(Stored data entries)
---------------
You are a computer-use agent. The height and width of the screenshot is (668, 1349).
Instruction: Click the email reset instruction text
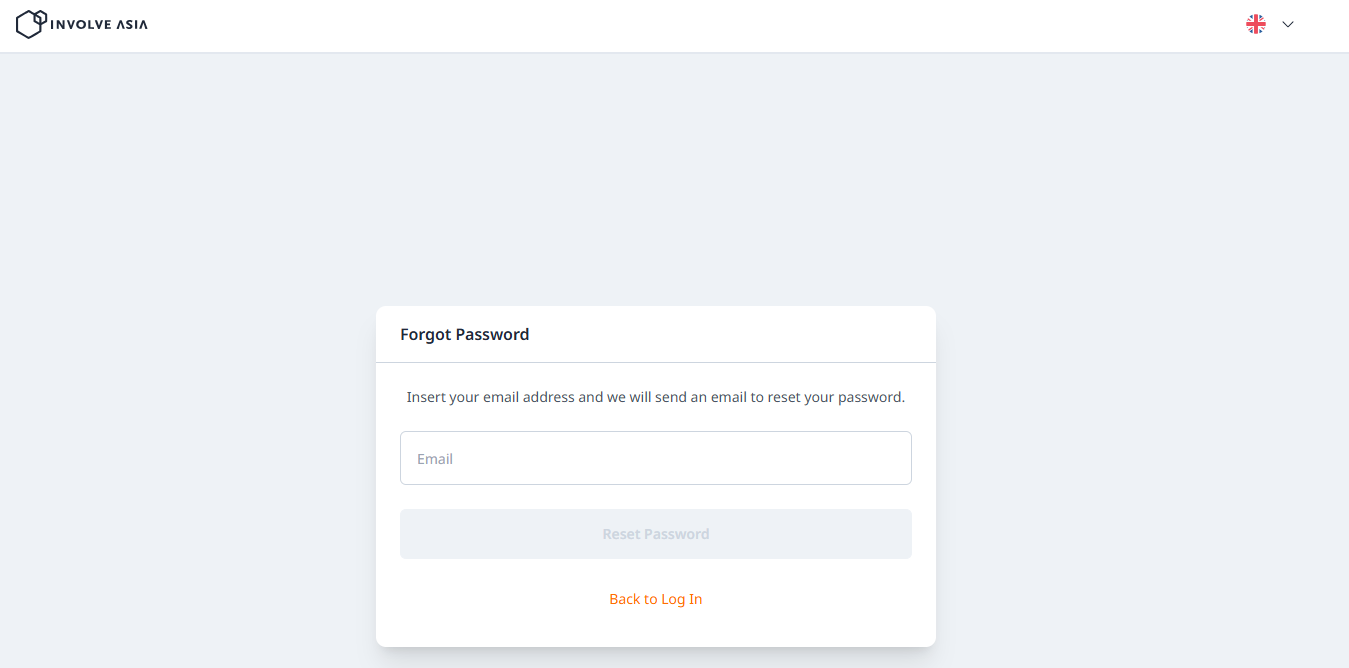(655, 397)
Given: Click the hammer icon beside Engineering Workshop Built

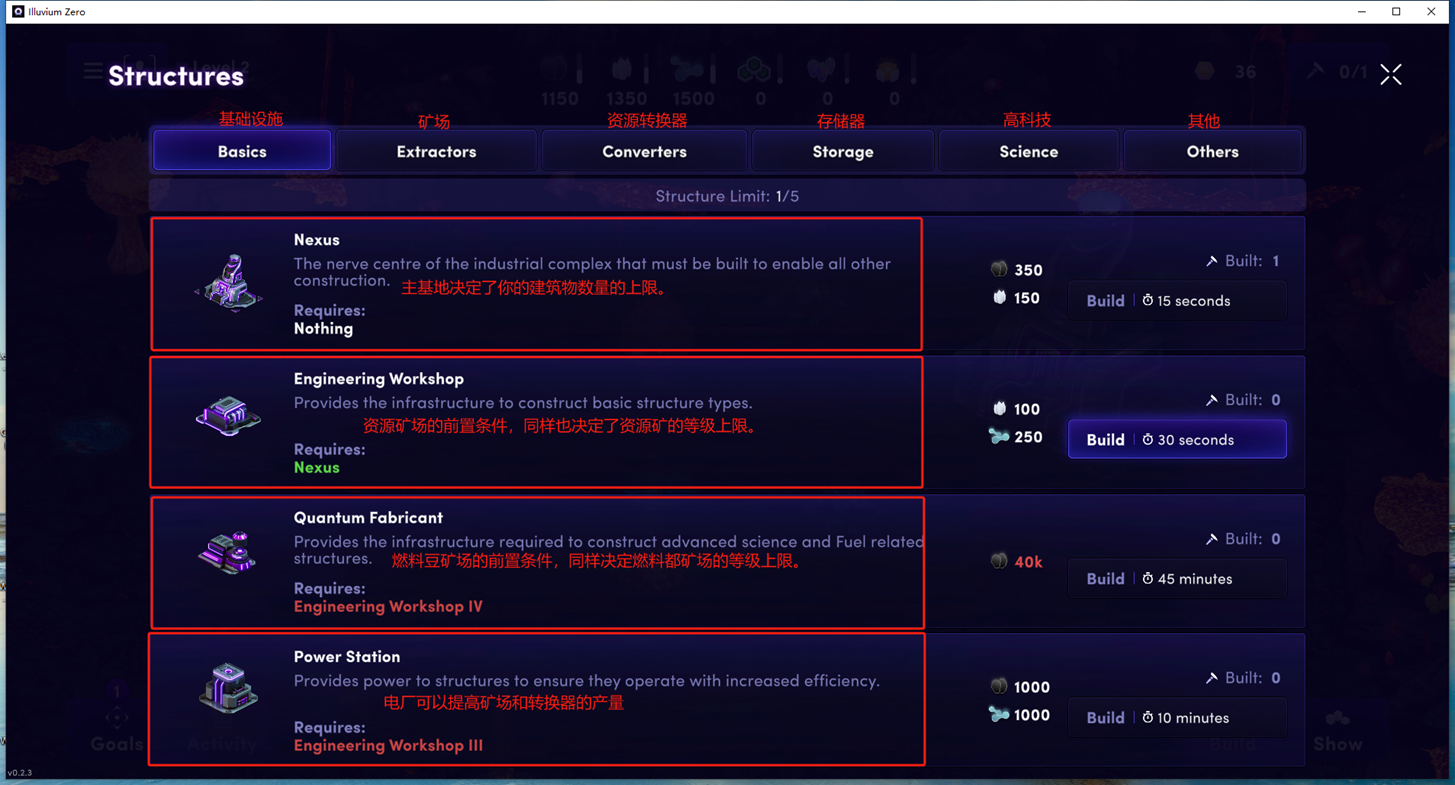Looking at the screenshot, I should [1211, 400].
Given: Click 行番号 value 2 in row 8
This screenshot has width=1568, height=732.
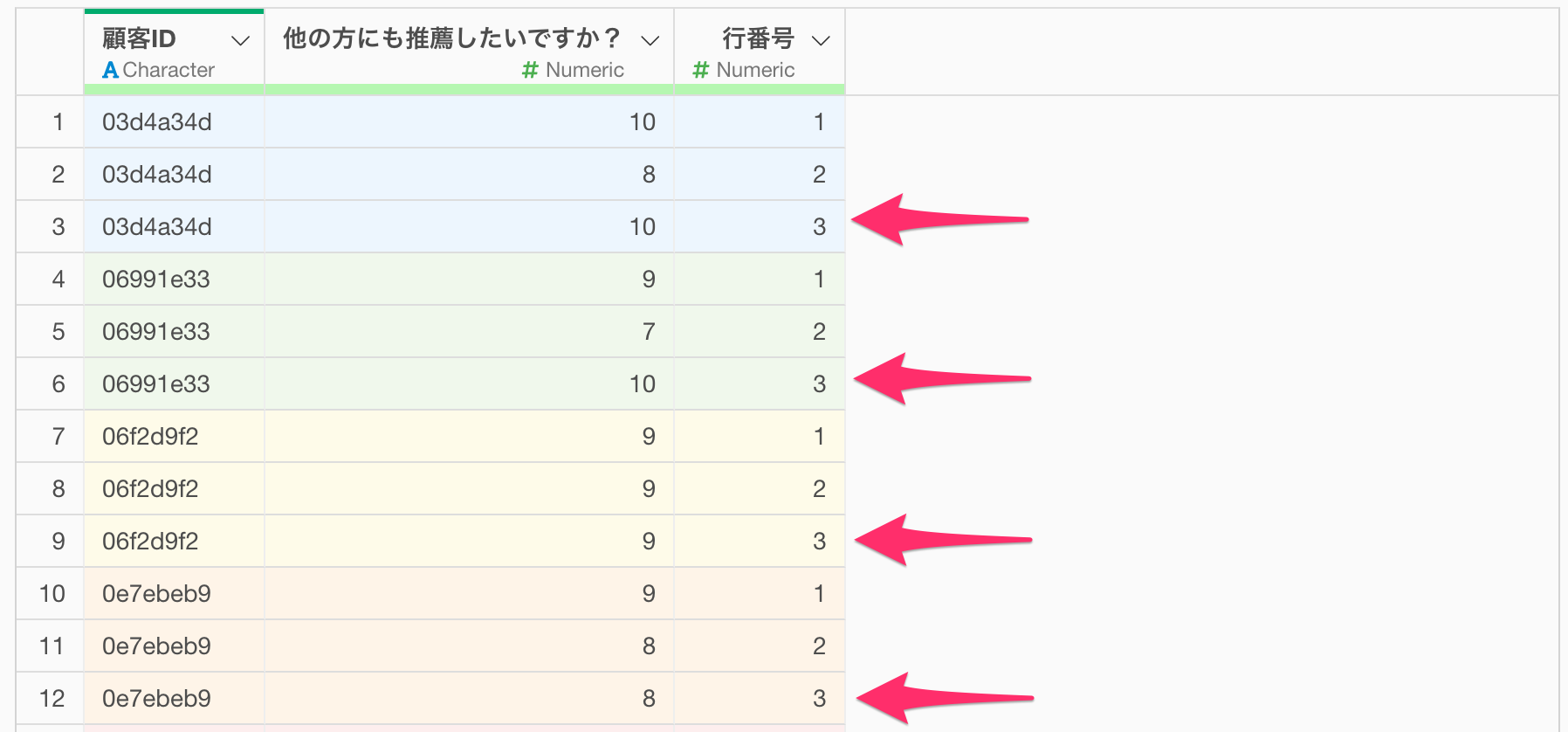Looking at the screenshot, I should (819, 489).
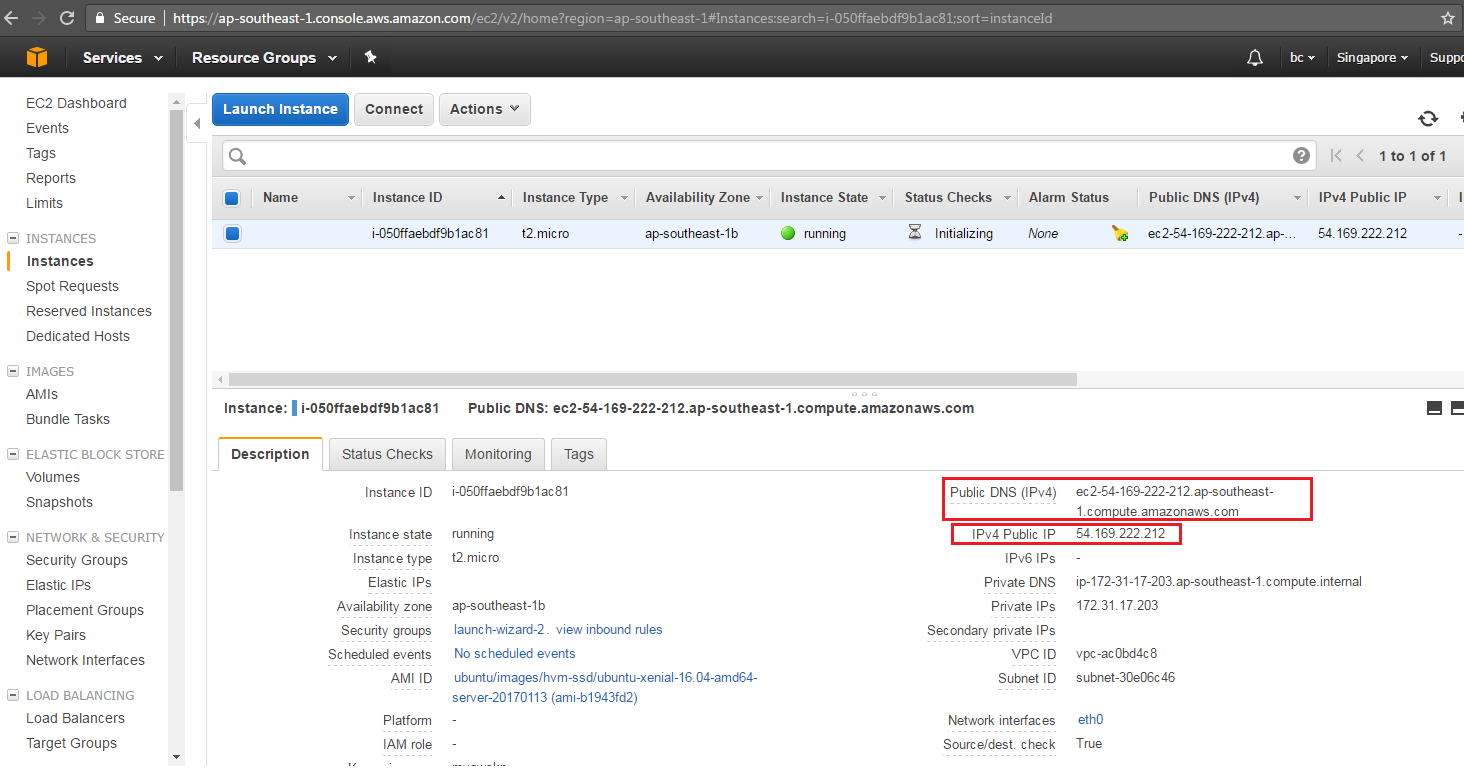Click the full-width pane layout icon
Screen dimensions: 1464x775
(x=1456, y=408)
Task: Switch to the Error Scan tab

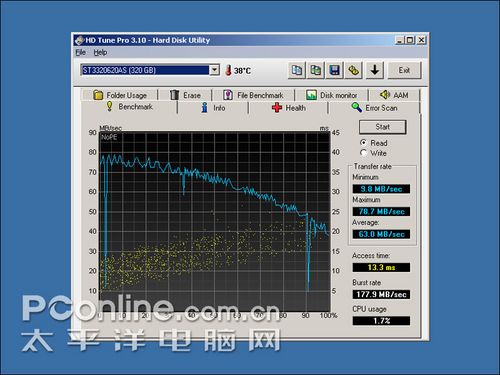Action: coord(374,108)
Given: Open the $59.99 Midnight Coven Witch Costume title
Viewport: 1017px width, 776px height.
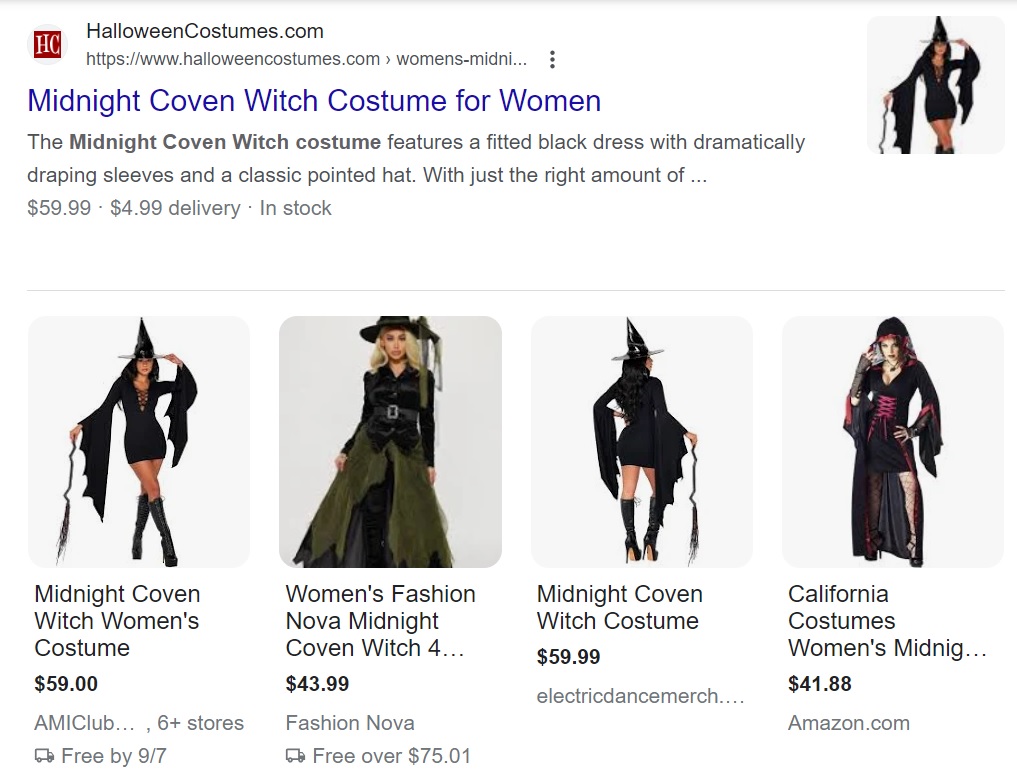Looking at the screenshot, I should click(619, 607).
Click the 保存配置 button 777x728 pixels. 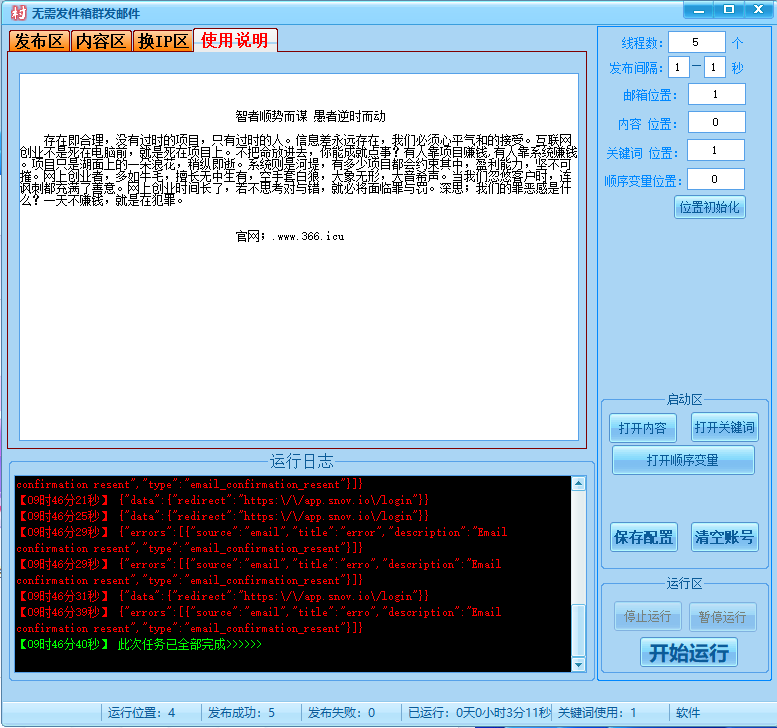(x=643, y=537)
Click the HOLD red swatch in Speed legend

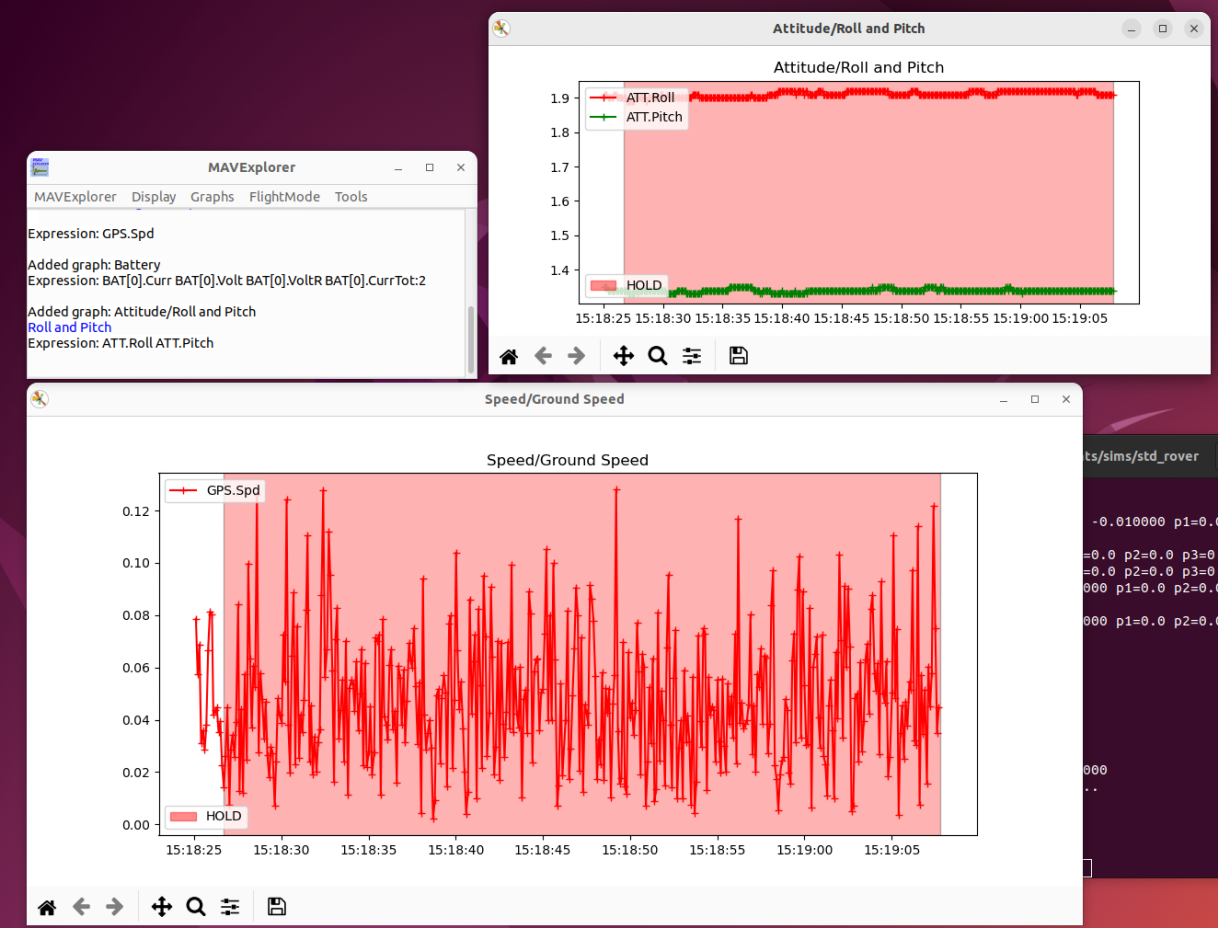(x=184, y=816)
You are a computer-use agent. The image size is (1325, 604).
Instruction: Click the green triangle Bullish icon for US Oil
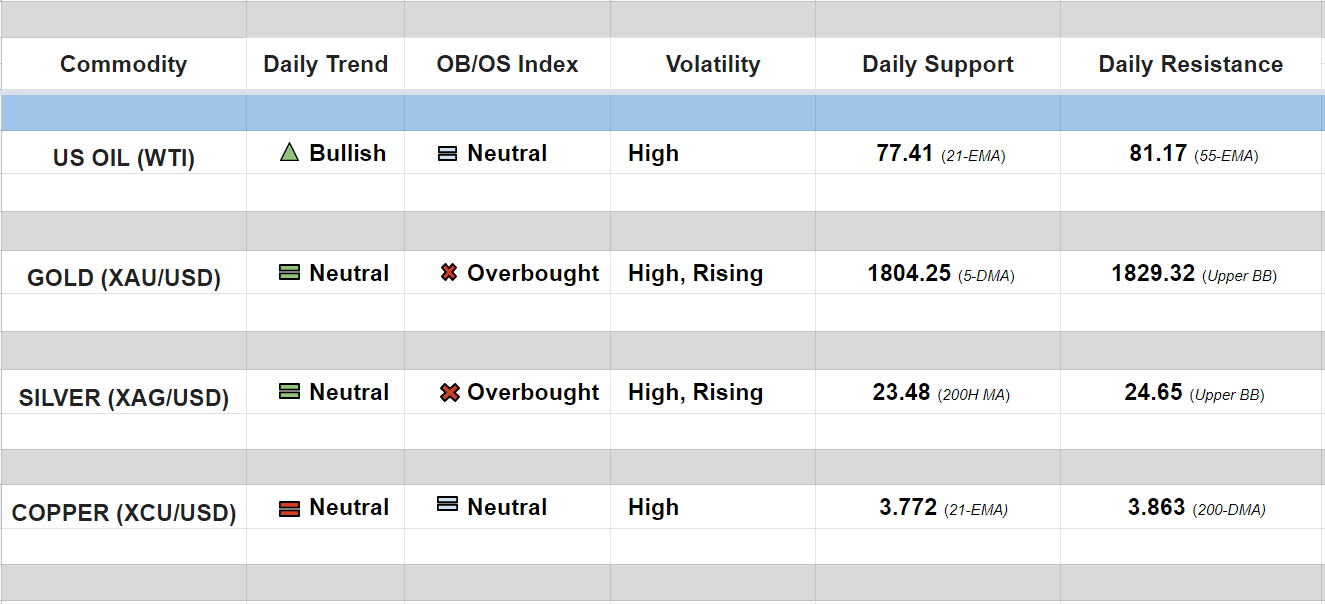tap(289, 153)
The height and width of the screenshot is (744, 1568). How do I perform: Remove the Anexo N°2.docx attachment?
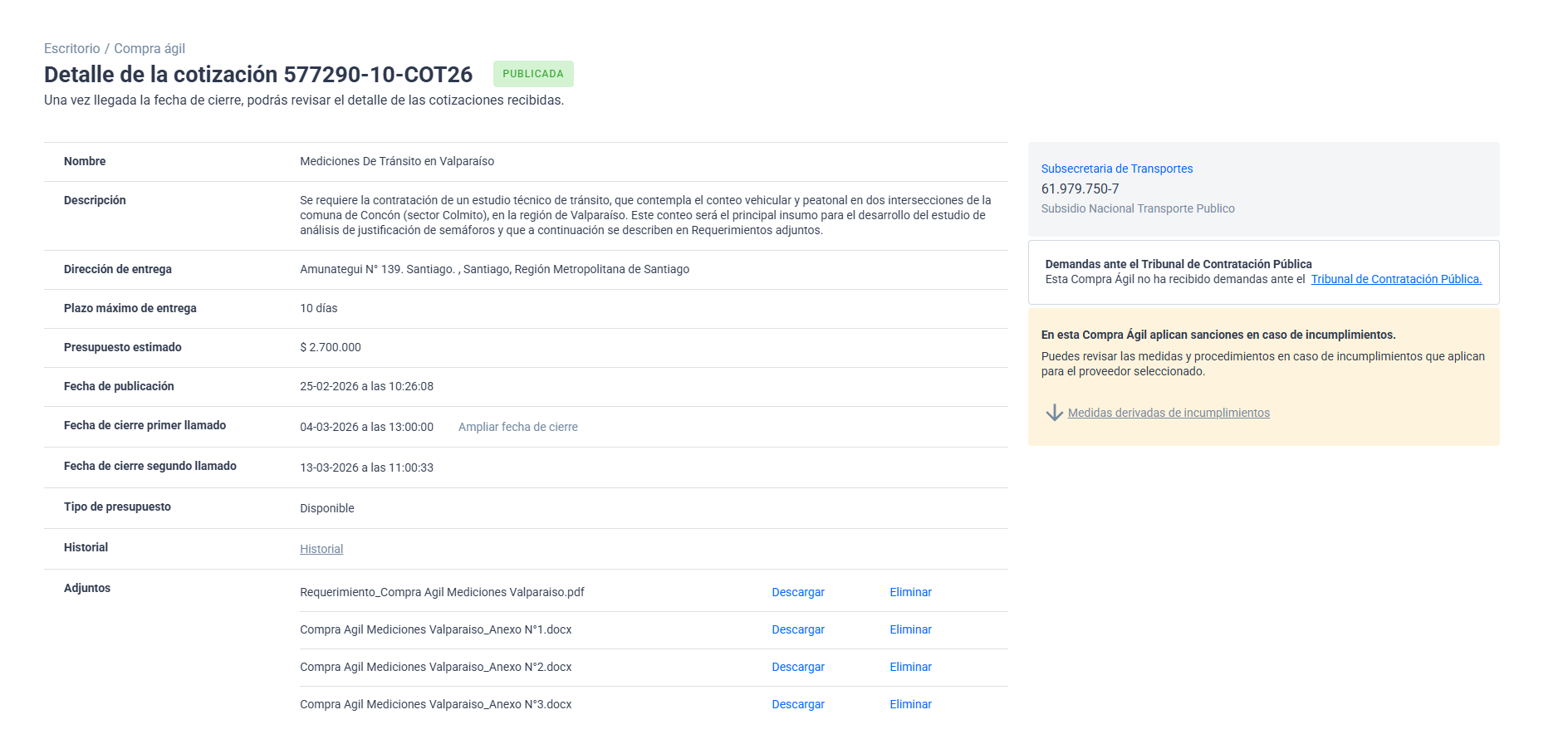point(910,667)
---------------
TASK TO CARRY OUT =
Begin at the line containing "The height and width of the screenshot is (744, 1568)." and copy every line through the end of the data above exactly, omitting the pictures.

TASK RESPONSE =
The height and width of the screenshot is (744, 1568). How do I perform: Remove the Anexo N°2.docx attachment?
point(910,667)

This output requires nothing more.